Firstly the broad will be dredged to remove the silt. The silt will then be pumped to another area of the nature reserve, where it will create valuable new land for reed bed habitats, which are ideal for some of some of our endangered species including Swallowtail butterflies and Norfolk Hawker dragonflies.
Secondly a process of ‘natural engineering’ will be used called biomanipulation to reduce the algae in the water and make it clearer. This will be achieved by removing about 75% of the fish in the broad. This is because fish eat small plankton in the water called water fleas or daphnia. The water fleas eat algae but are currently in low numbers because they have few plants to hide in and keep getting eaten by the fish. So with many of the fish removed the water flea numbers will boom and this army of water fleas will eat most of the excess algae.
With a newly dredged bottom and clearer water (thanks to the water fleas) the broad will be restored and water plants should flourish again. These will then provide a natural home for the water fleas to hide in and we can then return the fish to the broad.
Ground breaking research…Good news for fish!
Biomnapulation project have taken place successfully on the Broads in the past but always by physically removing the fish via electro fishing. Now new research from the Environment Agency, which has helped us to understand fish movement like never before, suggests that we can simply have a fish barrier which we open like a farm gate when fish are moving out of the broad and shut behind them so that they can’t move on to the broad again.
The Environment Agency is using new echo sounding technology which shows fish under the water (see picture at the top of the article). Although ‘fish finders’ have been used for many years the new systems are now so accurate that they shows the fish in incredible detail under the water, almost as if watching it on a video screen. The Environment Agency’s research has involved setting the eco sounder up across the entrance to Hoveton Broad (as well as elsewhere on the Broads) and videoing this on a laptop for up to two weeks at a time. This has provided a huge amount of new data and amazed the scientists with their findings!
The research shows that fish move far more than ever thought before.

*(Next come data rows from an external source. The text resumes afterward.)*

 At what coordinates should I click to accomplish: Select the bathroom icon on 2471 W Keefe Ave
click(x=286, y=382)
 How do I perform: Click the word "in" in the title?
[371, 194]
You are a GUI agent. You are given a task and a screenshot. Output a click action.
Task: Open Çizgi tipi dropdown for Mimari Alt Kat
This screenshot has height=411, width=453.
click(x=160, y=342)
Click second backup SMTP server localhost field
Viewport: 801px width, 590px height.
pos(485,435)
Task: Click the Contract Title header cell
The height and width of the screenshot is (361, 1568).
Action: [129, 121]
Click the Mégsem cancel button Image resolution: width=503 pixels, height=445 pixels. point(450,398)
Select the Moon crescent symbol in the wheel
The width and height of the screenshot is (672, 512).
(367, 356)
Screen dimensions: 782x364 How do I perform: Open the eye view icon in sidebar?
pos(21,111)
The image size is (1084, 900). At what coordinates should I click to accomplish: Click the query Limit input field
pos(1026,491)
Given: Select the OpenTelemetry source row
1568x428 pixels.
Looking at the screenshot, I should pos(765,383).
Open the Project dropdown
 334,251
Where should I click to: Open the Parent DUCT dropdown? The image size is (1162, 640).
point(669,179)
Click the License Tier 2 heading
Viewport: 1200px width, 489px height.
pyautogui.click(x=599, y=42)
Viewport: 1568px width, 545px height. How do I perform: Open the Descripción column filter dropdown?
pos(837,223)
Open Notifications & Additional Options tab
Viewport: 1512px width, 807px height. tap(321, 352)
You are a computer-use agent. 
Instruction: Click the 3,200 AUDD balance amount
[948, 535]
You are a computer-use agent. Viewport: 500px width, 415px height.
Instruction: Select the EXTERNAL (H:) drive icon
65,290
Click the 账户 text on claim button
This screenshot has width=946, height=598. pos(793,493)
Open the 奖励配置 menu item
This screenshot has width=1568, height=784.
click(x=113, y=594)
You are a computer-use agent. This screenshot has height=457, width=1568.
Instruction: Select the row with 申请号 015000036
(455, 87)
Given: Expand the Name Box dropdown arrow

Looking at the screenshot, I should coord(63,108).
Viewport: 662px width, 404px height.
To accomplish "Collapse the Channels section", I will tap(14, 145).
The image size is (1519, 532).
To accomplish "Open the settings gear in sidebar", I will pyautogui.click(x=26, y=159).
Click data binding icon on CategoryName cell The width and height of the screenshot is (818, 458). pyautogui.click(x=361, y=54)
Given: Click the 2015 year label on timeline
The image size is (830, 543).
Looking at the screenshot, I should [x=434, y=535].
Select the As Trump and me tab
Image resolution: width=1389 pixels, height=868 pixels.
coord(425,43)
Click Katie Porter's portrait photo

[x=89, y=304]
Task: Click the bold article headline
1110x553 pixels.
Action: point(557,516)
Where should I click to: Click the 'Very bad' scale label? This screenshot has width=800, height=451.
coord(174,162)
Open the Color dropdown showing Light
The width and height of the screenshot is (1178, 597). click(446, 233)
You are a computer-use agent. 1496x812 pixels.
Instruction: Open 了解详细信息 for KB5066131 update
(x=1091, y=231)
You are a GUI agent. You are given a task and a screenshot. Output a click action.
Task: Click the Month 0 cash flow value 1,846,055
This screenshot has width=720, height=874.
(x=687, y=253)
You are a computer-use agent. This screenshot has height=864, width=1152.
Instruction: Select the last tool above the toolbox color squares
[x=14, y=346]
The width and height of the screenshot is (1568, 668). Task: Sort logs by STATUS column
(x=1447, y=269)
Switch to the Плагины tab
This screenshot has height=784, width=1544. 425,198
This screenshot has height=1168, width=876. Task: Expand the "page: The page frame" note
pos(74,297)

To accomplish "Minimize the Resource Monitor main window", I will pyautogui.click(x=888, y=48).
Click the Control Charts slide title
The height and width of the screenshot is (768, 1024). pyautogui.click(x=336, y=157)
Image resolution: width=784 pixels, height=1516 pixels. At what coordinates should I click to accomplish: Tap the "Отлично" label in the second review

In fact the images show tens of thousands of fish moving out of Hoveton Great Broad on to the river at night and back in to Hoveton Great Broad during the day time. The videos are so dramatic that it almost looks like bats moving out of a cave at night and returning before daybreak.
This revolutionary new research is completely changing the way we look at fish movements and can be used for many applications. Not only could it change the way fish are ‘passively removed’ at Hoveton Great Broad it could have lots of other uses. For example many fish get killed in pumping station when the pump is switched on. However now we know that fish are likely to vacate the pumping station at night we could only run pumps at night, when most of the fish have moved onto the river, and save a lot of fish deaths.
Adding to the research Norwich Pike Club (fishing club) were on hand at the open day to demonstrate their fish tagging project in partnership with the Environment Agency. Members of the club measure, sex and then tag pike after they have been caught. This show how the fish move around the Broads and grow if they are recaptured with the tag.
The whole open day proved a fascinating insight into preserving our special national park. The Broads are now in the best ecological condition they have been in for years due to a lot of dedication from ecologists resolving pollution problems over the last thirty years. It was great to see this work continuing in new and exciting ways.